### Consigne a
Modifiez l'extrait du fil sur la configuration du noyau : recopiez le passage compris entre "fb0: VESA VGA" et "nouveau noyau ?", inclus, en y remplaçant "partition" par "clé USB".

### Extrait
▶

Ma config: (il s'agit d'un PC portable)

Processeur: Intel Core i3-2330M (2.2GHz 3Mo L3)

Mémoire RAM: 4Go DDR3

Chipset graphique: AMD Radeon HD 6650M 1Go VRAM

J'ai essayé de chercher une solution sur le forum et sur google, mais je n'ai rien trouver qui à pu résoudre mon problème malheureusement.

----------

## nox23

salut,

as-tu utilisé genkernel ou as-tu compiler et configurer ton propre noyau ?

----------

## boozo

*** Marqued as dupplicate (otg forum)***

@nox23: Si tu as une piste, jette un oeil... il y a déjà plusieurs tests et informations complémentaires de la part de la comunauté anglophone   :Wink: 

----------

## Xarik

 *nox23 wrote:*   

> salut,
> 
> as-tu utilisé genkernel ou as-tu compiler et configurer ton propre noyau ?

 

Configurer et compiler moi même

 *boozo wrote:*   

> *** Marqued as dupplicate (otg forum)***

 

Oui j'avais en premier lieu ouvert ce topic dans la section "French" mais n'ayant malheureusement eu aucune réponse j'ai donc ouvert un second topic en anglais.

----------

## nox23

ne fais pas de make mrproper ca suppr ton .config fais un make clean c'est suffisant

il doit te manquer une option dans la config de ton kernel

j'utilise un vanilla-sources je te donne les options dont tu as besoin :

Device drivers

   Console display drivers

-*- VGA text console                                             │ │  

  │ │    [*]   Enable Scrollback Buffer in System RAM                     │ │  

  │ │    (64)    Scrollback Buffer Size (in KB)                           │ │  

  │ │    <*> Framebuffer Console support                                  │ │  

[*] Select compiled-in fonts

[*] Sparc console 12x22 font (not supported by all drivers)

choisit la font que tu veux

envoie la sortie de dmesg

ou cherche s'y des infos intéressantes comme chez moi :

vesafb: mode is 1024x768x32, linelength=4096, pages=0

vesafb: scrolling: redraw

vesafb: Truecolor: size=8:8:8:8, shift=24:16:8:0

vesafb: framebuffer at 0xd0000000, mapped to 0xffffc90010100000, using 6144k, total 131072k

Console: switching to colour frame buffer device 85x34

fb0: VESA VGA frame buffer device

si tu veux repartir d'un .config correct boot sur le livecd tu fais :

zcat /proc/config.gz > /root/config_kernel

tu mets ce fichier sur une partition accessible depuis ton linux

tu reboot sur ton linux et tu fais

cp /root/config_kernel /usr/src/linux/.config

et tu sures d'installer correctement ton nouveau noyau ?

◀

### Consigne b
Recopiez à l'identique les lignes des enregistrements situées entre celle qui contient "Image resolution: width=771" et celle qui contient "at that location.", ces deux lignes comprises. Laissez les images de côté.

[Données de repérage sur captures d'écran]
▶

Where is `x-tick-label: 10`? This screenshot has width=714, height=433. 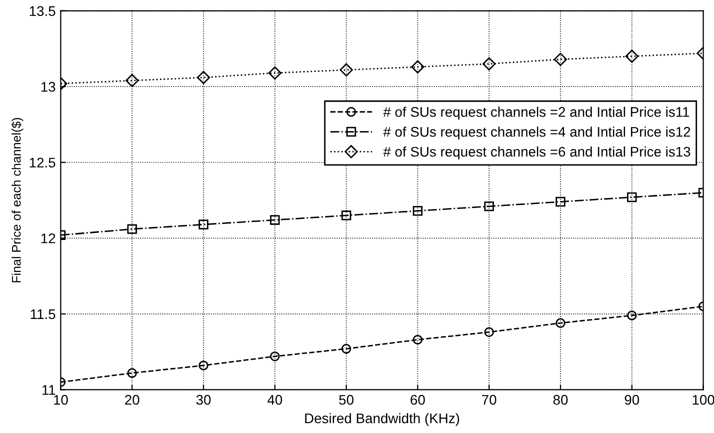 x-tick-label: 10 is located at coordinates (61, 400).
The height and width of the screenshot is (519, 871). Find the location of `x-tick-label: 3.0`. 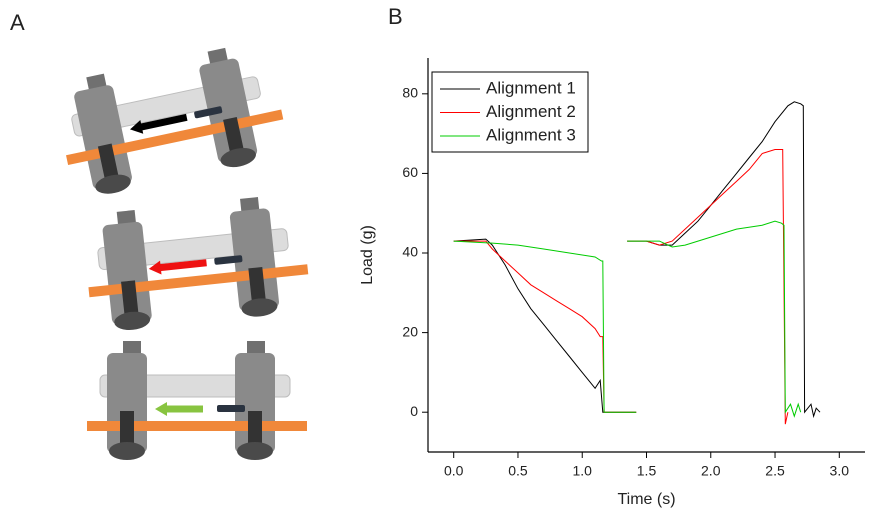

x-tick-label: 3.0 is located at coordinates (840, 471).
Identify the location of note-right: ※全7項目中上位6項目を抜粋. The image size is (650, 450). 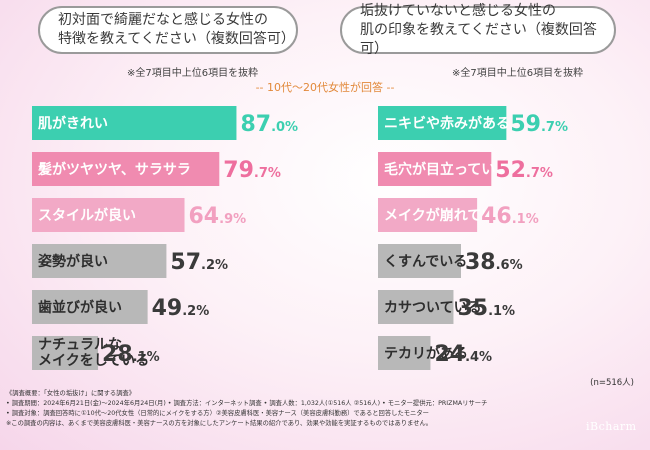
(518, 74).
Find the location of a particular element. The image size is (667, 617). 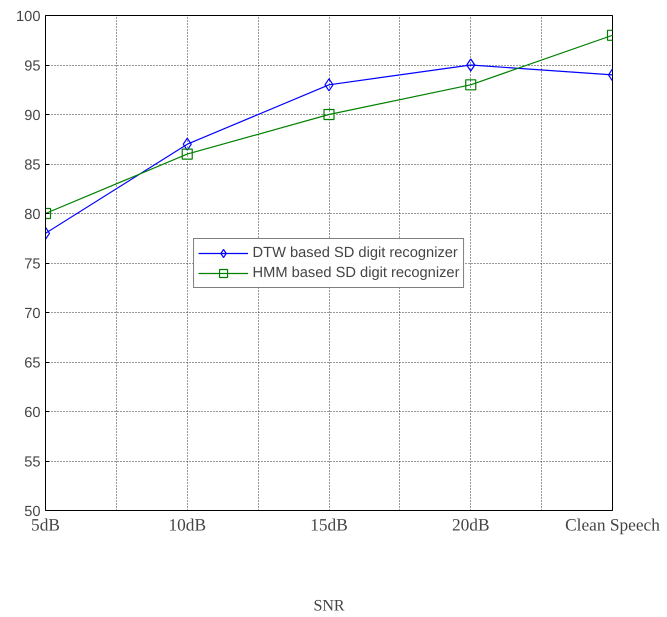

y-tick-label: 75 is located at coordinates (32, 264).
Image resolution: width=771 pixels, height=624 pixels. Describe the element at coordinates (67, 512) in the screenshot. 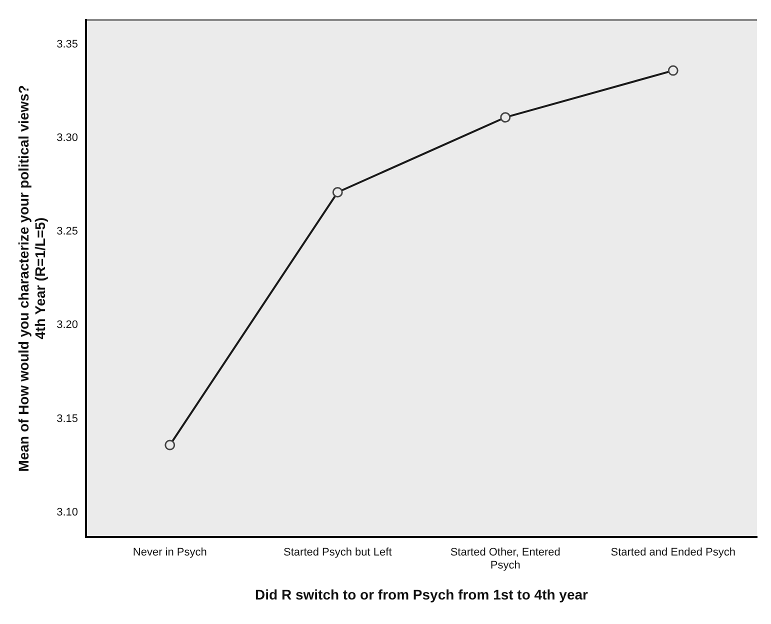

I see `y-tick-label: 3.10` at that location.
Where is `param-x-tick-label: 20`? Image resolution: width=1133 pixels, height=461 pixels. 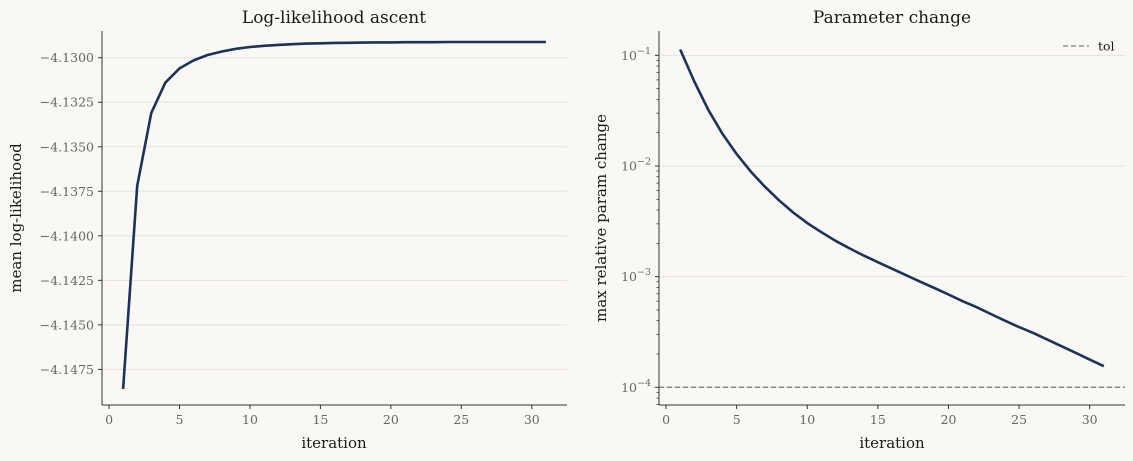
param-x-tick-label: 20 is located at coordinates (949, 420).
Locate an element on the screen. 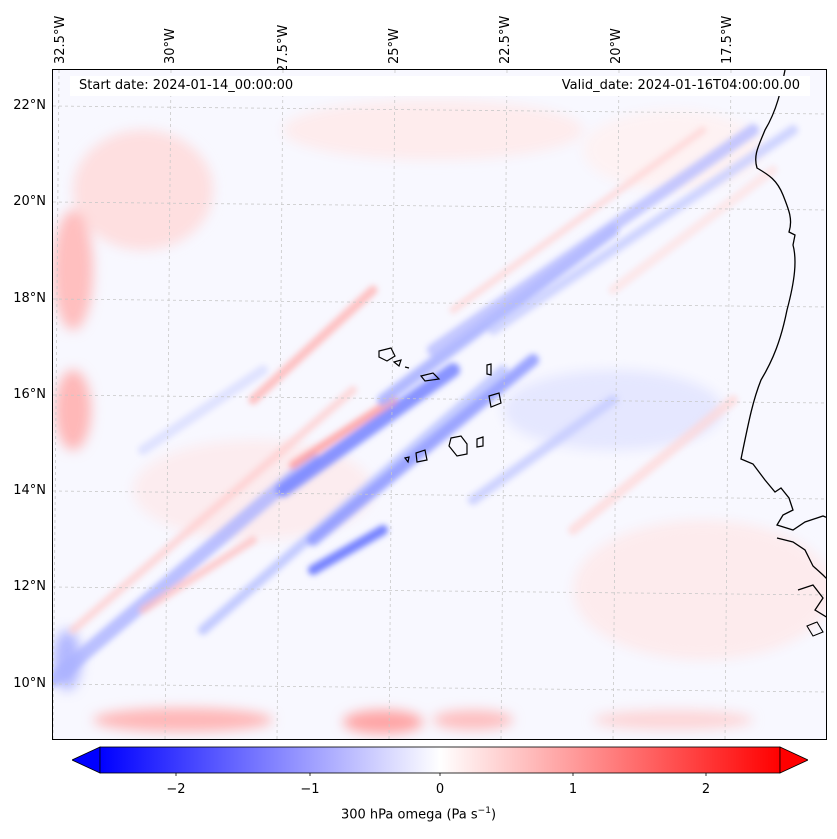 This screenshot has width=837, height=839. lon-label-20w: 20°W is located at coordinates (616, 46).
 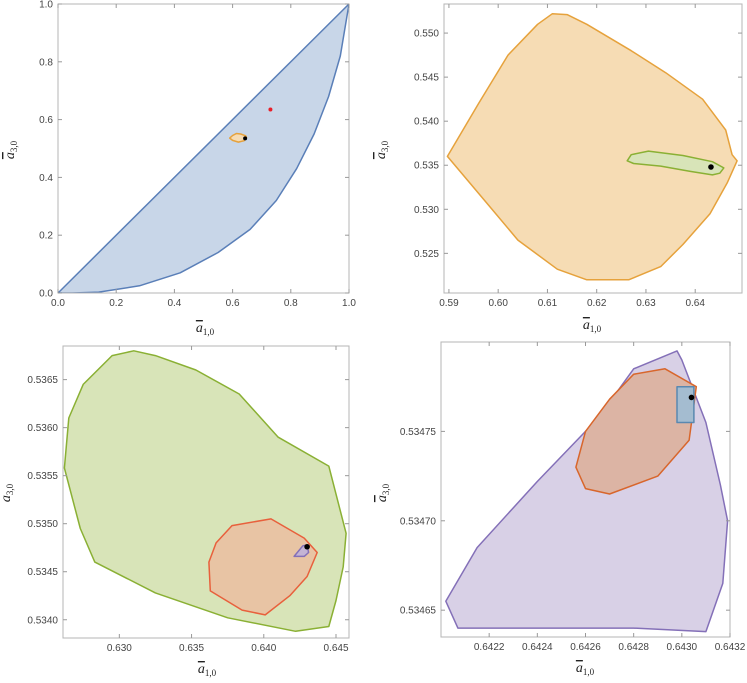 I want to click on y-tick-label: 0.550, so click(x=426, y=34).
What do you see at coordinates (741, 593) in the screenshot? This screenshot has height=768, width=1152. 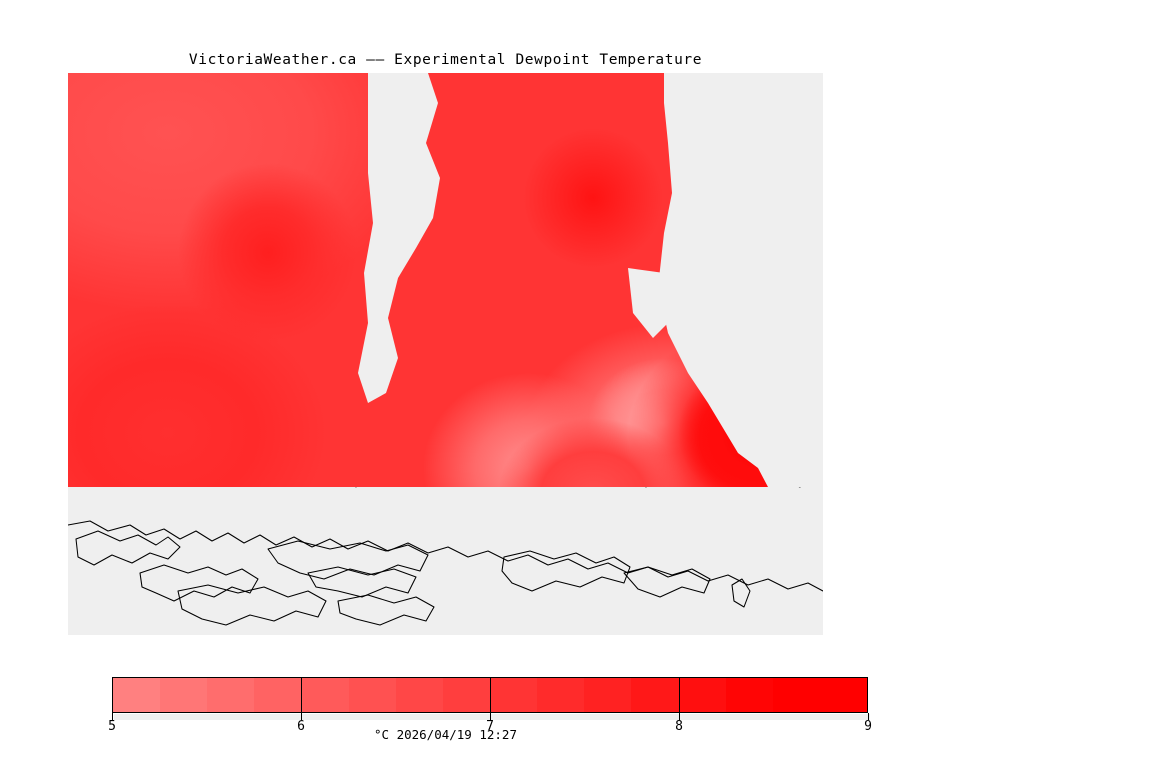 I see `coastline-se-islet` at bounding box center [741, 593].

◀

### Zone de réponse a
fb0: VESA VGA frame buffer device

si tu veux repartir d'un .config correct boot sur le livecd tu fais :

zcat /proc/config.gz > /root/config_kernel

tu mets ce fichier sur une clé USB accessible depuis ton linux

tu reboot sur ton linux et tu fais

cp /root/config_kernel /usr/src/linux/.config

et tu sures d'installer correctement ton nouveau noyau ?

### Zone de réponse b
Image resolution: width=771 pixels, height=624 pixels. Describe the element at coordinates (67, 512) in the screenshot. 

I see `y-tick-label: 3.10` at that location.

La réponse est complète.